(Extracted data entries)
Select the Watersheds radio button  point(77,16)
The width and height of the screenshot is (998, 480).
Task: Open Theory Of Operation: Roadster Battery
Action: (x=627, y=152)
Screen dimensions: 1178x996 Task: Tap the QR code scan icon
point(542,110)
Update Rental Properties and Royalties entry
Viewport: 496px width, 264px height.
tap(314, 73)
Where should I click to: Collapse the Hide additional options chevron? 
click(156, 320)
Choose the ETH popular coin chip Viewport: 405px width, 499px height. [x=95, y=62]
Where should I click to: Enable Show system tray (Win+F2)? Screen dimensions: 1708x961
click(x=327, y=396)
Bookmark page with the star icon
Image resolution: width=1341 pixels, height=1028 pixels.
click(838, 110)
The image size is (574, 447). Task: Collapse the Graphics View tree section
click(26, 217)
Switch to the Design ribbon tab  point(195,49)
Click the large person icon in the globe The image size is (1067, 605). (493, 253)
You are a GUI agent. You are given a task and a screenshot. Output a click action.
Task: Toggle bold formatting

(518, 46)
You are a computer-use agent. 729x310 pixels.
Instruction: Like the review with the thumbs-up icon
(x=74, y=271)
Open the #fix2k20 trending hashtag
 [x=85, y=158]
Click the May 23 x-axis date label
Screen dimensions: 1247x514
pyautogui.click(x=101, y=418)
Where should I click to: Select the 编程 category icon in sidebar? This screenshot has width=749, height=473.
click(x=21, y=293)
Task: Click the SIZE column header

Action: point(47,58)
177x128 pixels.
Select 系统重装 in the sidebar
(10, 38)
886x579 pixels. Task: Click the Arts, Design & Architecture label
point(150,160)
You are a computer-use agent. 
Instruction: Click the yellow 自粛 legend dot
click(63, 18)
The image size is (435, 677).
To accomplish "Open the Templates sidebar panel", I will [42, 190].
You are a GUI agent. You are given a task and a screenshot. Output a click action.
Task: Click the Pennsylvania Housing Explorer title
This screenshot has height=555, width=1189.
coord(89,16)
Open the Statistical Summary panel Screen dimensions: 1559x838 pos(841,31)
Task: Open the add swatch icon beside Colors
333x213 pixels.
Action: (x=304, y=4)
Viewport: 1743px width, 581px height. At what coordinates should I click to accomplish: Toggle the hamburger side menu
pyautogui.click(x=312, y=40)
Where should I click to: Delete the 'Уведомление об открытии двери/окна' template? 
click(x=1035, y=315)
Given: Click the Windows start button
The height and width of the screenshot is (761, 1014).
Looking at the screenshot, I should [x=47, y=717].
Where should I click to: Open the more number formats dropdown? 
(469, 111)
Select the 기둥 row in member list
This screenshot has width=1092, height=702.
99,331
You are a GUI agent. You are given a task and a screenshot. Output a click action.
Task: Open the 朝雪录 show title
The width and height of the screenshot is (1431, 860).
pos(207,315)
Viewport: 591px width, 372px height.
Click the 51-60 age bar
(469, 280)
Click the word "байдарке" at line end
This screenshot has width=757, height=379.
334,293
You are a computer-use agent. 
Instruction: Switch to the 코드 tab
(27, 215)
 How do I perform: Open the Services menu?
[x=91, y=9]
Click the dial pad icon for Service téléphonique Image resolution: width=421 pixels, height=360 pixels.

* EXERCISE AIM: Render the rows from the line containing "Choose the ETH" down to the line containing "point(150,160)", both included, as a JSON list of strings. Use one string per line and leave out blank lines.

* WRITTEN SOLUTION:
[
  "Choose the ETH popular coin chip Viewport: 405px width, 499px height. [x=95, y=62]",
  "Where should I click to: Enable Show system tray (Win+F2)? Screen dimensions: 1708x961",
  "click(x=327, y=396)",
  "Bookmark page with the star icon",
  "Image resolution: width=1341 pixels, height=1028 pixels.",
  "click(838, 110)",
  "The image size is (574, 447). Task: Collapse the Graphics View tree section",
  "click(26, 217)",
  "Switch to the Design ribbon tab  point(195,49)",
  "Click the large person icon in the globe The image size is (1067, 605). (493, 253)",
  "You are a GUI agent. You are given a task and a screenshot. Output a click action.",
  "Task: Toggle bold formatting",
  "(518, 46)",
  "You are a computer-use agent. 729x310 pixels.",
  "Instruction: Like the review with the thumbs-up icon",
  "(x=74, y=271)",
  "Open the #fix2k20 trending hashtag",
  " [x=85, y=158]",
  "Click the May 23 x-axis date label",
  "Screen dimensions: 1247x514",
  "pyautogui.click(x=101, y=418)",
  "Where should I click to: Select the 编程 category icon in sidebar? This screenshot has width=749, height=473.",
  "click(x=21, y=293)",
  "Task: Click the SIZE column header",
  "Action: point(47,58)",
  "177x128 pixels.",
  "Select 系统重装 in the sidebar",
  "(10, 38)",
  "886x579 pixels. Task: Click the Arts, Design & Architecture label",
  "point(150,160)"
]